Lil Baby fiddles with dice the way others fold up their napkin or twirl their hair. Within a minute of entering the bunker-like studios belonging to Atlanta label Quality Control, where fellow signees like Migos and Lil Yachty also record, Baby spots a red die and instinctively shoots it across the countertop. He throws it without looking while carrying on a full conversation about staying motivated.

Quality Control’s studios is, first and foremost, a place of business. But according to signs posted around the building, the “house”—Quality Control co-founders Kevin “Coach K” Lee and Pierre “Pee” Thomas—gets 30 percent of all gambling winnings. Management may as well have called it the Lil Baby rule. “I’ve had so many dice in here from over time,” the rapper says. “I’ve had some crazy games in here—this room, that room, any room in here—with 12, 15, 20 people.”

Before last summer turned to fall, and his breakout hit “My Dawg” consistently filtered out of car windows in his native Atlanta neighborhood of West End, Baby wasn’t even rapping. He was too busy shooting craps as a full-time hobby to give any serious thought to anything outside of that. So six years ago when Coach K, who was introduced to Baby through Pee, told the teen that he should start rapping because he “got the swag for it,” he completely brushed off the idea.

Baby couldn’t see what they saw back then. He never could have imagined landing at the same label as Coach’s then-new clients Migos, or opening for PnB Rock this past spring. He couldn’t have predicted that, when Kevin Gates became a freed man in January, that the Baton Rouge rap stalwart would recite Baby’s own lyrics back to him over the phone (“This n***a knew the words to my songs,” Baby wrote on Instagram). He didn’t know how to bet on himself; not as he does now at 23.
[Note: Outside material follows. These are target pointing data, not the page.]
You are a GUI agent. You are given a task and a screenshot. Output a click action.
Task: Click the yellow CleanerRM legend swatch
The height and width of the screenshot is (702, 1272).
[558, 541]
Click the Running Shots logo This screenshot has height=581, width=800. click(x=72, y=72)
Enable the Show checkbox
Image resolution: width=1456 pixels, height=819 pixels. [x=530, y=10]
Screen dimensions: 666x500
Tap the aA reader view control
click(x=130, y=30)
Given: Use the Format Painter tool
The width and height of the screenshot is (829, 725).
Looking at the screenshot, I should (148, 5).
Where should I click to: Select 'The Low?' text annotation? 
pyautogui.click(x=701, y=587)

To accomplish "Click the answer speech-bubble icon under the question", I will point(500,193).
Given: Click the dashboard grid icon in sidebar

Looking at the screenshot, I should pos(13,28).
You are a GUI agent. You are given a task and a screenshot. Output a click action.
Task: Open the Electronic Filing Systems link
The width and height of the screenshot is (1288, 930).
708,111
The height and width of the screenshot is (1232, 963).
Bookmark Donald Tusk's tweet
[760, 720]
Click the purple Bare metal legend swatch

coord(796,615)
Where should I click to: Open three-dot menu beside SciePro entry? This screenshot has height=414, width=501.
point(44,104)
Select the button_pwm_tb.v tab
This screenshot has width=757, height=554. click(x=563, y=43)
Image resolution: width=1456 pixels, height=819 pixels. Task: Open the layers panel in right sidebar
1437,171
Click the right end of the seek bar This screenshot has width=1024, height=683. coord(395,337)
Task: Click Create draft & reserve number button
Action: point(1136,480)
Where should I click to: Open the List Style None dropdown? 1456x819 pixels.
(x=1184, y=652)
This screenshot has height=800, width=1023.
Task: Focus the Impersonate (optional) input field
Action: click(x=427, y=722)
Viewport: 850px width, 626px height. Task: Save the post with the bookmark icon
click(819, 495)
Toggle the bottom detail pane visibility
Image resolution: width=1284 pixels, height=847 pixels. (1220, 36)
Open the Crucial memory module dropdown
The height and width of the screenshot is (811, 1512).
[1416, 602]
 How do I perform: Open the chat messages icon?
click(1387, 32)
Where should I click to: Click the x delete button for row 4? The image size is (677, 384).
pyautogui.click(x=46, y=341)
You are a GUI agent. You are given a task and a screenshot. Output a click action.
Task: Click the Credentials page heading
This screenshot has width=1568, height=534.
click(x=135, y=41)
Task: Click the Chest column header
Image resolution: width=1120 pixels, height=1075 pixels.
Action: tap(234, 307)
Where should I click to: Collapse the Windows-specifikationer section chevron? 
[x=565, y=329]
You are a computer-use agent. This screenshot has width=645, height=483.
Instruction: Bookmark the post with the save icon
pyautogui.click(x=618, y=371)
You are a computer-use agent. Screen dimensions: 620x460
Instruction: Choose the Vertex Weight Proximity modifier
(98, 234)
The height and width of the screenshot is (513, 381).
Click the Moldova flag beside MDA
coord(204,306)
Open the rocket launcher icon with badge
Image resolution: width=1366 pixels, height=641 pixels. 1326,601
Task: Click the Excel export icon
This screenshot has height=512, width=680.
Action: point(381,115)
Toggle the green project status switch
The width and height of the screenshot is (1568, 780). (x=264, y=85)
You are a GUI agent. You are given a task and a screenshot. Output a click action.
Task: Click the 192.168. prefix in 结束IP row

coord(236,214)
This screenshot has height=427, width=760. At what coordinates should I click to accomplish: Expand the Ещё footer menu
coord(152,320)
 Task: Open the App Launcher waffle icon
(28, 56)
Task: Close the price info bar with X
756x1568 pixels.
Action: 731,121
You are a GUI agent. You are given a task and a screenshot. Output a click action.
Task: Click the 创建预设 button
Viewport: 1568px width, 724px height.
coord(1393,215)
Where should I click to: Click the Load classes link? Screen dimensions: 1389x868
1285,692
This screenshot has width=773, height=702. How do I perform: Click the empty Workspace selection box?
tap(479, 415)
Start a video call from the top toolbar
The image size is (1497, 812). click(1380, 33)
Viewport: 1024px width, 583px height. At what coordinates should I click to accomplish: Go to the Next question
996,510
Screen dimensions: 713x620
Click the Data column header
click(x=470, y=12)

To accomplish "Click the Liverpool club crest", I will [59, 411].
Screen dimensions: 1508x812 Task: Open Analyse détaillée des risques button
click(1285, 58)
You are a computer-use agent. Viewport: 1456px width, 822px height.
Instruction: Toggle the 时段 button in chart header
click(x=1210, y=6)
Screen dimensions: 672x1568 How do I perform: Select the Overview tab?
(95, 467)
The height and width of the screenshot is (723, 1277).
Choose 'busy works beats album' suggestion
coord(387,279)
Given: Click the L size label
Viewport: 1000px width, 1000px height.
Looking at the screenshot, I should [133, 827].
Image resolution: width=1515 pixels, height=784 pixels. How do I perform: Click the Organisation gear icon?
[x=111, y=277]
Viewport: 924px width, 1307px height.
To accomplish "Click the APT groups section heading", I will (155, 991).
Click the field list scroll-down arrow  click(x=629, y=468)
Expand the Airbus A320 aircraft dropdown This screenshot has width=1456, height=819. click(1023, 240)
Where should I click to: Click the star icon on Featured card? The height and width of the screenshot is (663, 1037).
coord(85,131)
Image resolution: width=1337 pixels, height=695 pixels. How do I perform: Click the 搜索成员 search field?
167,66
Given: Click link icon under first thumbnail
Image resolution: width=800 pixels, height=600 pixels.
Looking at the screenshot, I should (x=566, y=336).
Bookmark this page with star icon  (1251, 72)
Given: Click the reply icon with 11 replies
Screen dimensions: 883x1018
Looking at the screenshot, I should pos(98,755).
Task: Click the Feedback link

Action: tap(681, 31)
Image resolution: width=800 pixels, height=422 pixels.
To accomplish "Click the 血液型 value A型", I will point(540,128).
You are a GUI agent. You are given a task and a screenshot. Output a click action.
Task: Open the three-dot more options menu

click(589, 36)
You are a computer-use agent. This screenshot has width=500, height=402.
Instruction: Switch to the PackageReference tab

“Growing up you ain’t even learn about the odds,” Baby says. “You just know it’s a hustle: Sometimes you win, sometimes you lose, you just try. But since I’ve been rapping, I’ve been so busy that I haven’t even been gambling that much. I used to always be in Atlanta, chilling. I didn’t really have as much to do. So I would gamble as a hobby. Now I’d rather go into the studio and try to make me a hit.”